Ali Riaz
The spectacular and rapid fall of Sheikh Hasina and her regime, followed by her ignominious exit from Bangladesh on August 5, is not only unprecedented in the history of the nation, which has previously experienced several, albeit less dramatic mass upsurges and downfalls of dictators in its turbulent history. It also surprised many Bangladesh watchers. The aura of invincibility that she and her party created over the past decade and a half crumbled in a matter of hours. A few weeks of demonstrations led by students and joined by people from all walks of life brought down the state’s administrative edifice. Moreover, the demonstrations did so despite the fact that the most lethal state apparatuses—the police, the Border Guard Bangladesh, the Rapid Action Battalion, and Awami League activists—were unleashed against the protesters with shoot-on-sight orders during the state-imposed curfew. The country, which was standing at the crossroads of closed autocracy and a democratic turnaround since the stage-managed election in January, suddenly watched a groundswell that appeared to be unthinkable even days ago.
Such dramatic developments have put the country in uncharted territory. Three aspects of the developing situation warrant attention.
What will the interim government look like?

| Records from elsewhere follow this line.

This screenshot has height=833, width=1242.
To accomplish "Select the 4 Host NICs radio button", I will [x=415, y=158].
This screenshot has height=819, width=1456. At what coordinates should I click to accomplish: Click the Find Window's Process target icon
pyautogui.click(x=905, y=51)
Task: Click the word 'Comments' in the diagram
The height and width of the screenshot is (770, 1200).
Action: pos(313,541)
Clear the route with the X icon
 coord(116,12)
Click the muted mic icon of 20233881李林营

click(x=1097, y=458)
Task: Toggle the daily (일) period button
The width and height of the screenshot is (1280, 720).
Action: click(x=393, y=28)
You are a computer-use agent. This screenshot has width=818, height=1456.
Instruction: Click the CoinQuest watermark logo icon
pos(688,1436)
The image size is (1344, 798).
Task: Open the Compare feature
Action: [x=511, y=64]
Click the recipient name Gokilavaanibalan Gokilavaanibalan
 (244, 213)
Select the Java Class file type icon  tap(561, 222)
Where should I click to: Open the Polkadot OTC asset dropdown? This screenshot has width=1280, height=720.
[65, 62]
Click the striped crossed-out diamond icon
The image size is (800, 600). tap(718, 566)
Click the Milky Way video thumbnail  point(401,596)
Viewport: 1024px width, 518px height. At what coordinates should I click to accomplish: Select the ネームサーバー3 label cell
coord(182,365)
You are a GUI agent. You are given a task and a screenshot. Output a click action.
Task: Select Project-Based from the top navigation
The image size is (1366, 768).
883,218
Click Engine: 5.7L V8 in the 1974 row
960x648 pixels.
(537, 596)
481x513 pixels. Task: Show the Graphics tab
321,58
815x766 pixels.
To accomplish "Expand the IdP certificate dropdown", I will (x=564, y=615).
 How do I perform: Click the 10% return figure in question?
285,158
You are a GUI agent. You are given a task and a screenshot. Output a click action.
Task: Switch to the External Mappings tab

On August 6, a day after Hasina fled Bangladesh, the country’s only Nobel Prize winner, Muhammad Yunus, was selected to lead the interim government. His name was proposed by the student protesters, who have spearheaded the movement. The choice of Yunus is a clear testimony that unlike on previous occasions, when political parties, in consultation with the military and bureaucracy, decided who would head the government, a new political force is making the decision this time around. The students have emerged as the center of power, and will seek to exercise that power in the selection of the interim government’s cabinet.
It is notable that the appointment of Yunus is beyond the purview of the existing constitution. While the political actors and army leaders appear to be operating with the understanding that Bangladeshi President Mohammed Shahabuddin is the chief executive, they seem to recognize that under the circumstances, all actions draw their legitimacy from the student-led movement.